▶ Your goal
Turn every line of the listing below into a JSON list of strings, with one string per line and blank lines left out.

▶ Raw records
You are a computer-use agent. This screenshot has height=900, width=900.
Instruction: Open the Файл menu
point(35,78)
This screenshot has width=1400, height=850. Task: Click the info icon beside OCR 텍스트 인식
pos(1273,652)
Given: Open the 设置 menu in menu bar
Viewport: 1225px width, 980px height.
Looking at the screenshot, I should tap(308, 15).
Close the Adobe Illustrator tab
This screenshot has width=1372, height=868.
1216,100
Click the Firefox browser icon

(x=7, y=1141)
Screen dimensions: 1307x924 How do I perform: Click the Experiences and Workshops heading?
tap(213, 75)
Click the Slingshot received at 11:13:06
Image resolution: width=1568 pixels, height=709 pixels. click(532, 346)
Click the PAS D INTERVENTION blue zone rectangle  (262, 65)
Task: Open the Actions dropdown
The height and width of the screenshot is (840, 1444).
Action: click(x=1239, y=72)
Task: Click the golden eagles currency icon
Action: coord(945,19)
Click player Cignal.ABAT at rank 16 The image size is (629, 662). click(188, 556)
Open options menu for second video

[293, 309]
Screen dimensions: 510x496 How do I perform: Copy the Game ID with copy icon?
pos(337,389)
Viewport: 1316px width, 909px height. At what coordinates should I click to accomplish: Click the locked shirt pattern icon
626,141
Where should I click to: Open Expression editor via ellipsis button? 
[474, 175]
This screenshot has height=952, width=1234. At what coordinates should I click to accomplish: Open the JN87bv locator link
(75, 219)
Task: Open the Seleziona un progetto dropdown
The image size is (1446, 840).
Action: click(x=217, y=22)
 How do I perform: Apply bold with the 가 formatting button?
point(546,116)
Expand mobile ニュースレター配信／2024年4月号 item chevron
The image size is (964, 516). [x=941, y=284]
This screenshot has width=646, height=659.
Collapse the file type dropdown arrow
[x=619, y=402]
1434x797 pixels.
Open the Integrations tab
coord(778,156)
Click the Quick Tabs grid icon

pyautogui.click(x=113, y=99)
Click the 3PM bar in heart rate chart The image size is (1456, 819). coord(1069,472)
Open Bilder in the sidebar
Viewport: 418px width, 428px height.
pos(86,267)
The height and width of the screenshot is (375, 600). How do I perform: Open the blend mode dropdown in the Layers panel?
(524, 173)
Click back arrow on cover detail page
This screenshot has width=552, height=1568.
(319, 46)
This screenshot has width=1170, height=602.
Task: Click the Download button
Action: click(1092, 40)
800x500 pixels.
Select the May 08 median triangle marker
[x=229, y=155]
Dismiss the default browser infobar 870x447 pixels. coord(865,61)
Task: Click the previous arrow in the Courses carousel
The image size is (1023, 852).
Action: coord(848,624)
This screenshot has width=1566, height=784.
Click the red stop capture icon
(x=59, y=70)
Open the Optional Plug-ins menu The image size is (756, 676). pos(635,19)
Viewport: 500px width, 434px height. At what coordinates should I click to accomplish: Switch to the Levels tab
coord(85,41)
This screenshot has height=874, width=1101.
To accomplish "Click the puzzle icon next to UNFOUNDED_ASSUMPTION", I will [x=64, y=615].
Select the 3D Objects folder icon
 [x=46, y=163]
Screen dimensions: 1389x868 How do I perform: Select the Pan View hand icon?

▶ Finished exercise
[
  "You are a computer-use agent. This screenshot has height=900, width=900.",
  "Instruction: Open the Файл menu",
  "point(35,78)",
  "This screenshot has width=1400, height=850. Task: Click the info icon beside OCR 텍스트 인식",
  "pos(1273,652)",
  "Given: Open the 设置 menu in menu bar",
  "Viewport: 1225px width, 980px height.",
  "Looking at the screenshot, I should tap(308, 15).",
  "Close the Adobe Illustrator tab",
  "This screenshot has width=1372, height=868.",
  "1216,100",
  "Click the Firefox browser icon",
  "(x=7, y=1141)",
  "Screen dimensions: 1307x924 How do I perform: Click the Experiences and Workshops heading?",
  "tap(213, 75)",
  "Click the Slingshot received at 11:13:06",
  "Image resolution: width=1568 pixels, height=709 pixels. click(532, 346)",
  "Click the PAS D INTERVENTION blue zone rectangle  (262, 65)",
  "Task: Open the Actions dropdown",
  "The height and width of the screenshot is (840, 1444).",
  "Action: click(x=1239, y=72)",
  "Task: Click the golden eagles currency icon",
  "Action: coord(945,19)",
  "Click player Cignal.ABAT at rank 16 The image size is (629, 662). click(188, 556)",
  "Open options menu for second video",
  "[293, 309]",
  "Screen dimensions: 510x496 How do I perform: Copy the Game ID with copy icon?",
  "pos(337,389)",
  "Viewport: 1316px width, 909px height. At what coordinates should I click to accomplish: Click the locked shirt pattern icon",
  "626,141",
  "Where should I click to: Open Expression editor via ellipsis button? ",
  "[474, 175]",
  "This screenshot has height=952, width=1234. At what coordinates should I click to accomplish: Open the JN87bv locator link",
  "(75, 219)",
  "Task: Open the Seleziona un progetto dropdown",
  "The image size is (1446, 840).",
  "Action: click(x=217, y=22)",
  " How do I perform: Apply bold with the 가 formatting button?",
  "point(546,116)",
  "Expand mobile ニュースレター配信／2024年4月号 item chevron",
  "The image size is (964, 516). [x=941, y=284]",
  "This screenshot has width=646, height=659.",
  "Collapse the file type dropdown arrow",
  "[x=619, y=402]",
  "1434x797 pixels.",
  "Open the Integrations tab",
  "coord(778,156)",
  "Click the Quick Tabs grid icon",
  "pyautogui.click(x=113, y=99)",
  "Click the 3PM bar in heart rate chart The image size is (1456, 819). coord(1069,472)",
  "Open Bilder in the sidebar",
  "Viewport: 418px width, 428px height.",
  "pos(86,267)",
  "The height and width of the screenshot is (375, 600). How do I perform: Open the blend mode dropdown in the Layers panel?",
  "(524, 173)",
  "Click back arrow on cover detail page",
  "This screenshot has width=552, height=1568.",
  "(319, 46)",
  "This screenshot has width=1170, height=602.",
  "Task: Click the Download button",
  "Action: click(1092, 40)",
  "800x500 pixels.",
  "Select the May 08 median triangle marker",
  "[x=229, y=155]",
  "Dismiss the default browser infobar 870x447 pixels. coord(865,61)",
  "Task: Click the previous arrow in the Courses carousel",
  "The image size is (1023, 852).",
  "Action: coord(848,624)",
  "This screenshot has width=1566, height=784.",
  "Click the red stop capture icon",
  "(x=59, y=70)",
  "Open the Optional Plug-ins menu The image size is (756, 676). pos(635,19)",
  "Viewport: 500px width, 434px height. At what coordinates should I click to accomplish: Switch to the Levels tab",
  "coord(85,41)",
  "This screenshot has height=874, width=1101.",
  "To accomplish \"Click the puzzle icon next to UNFOUNDED_ASSUMPTION\", I will [x=64, y=615].",
  "Select the 3D Objects folder icon",
  " [x=46, y=163]",
  "Screen dimensions: 1389x868 How do I perform: Select the Pan View hand icon?"
]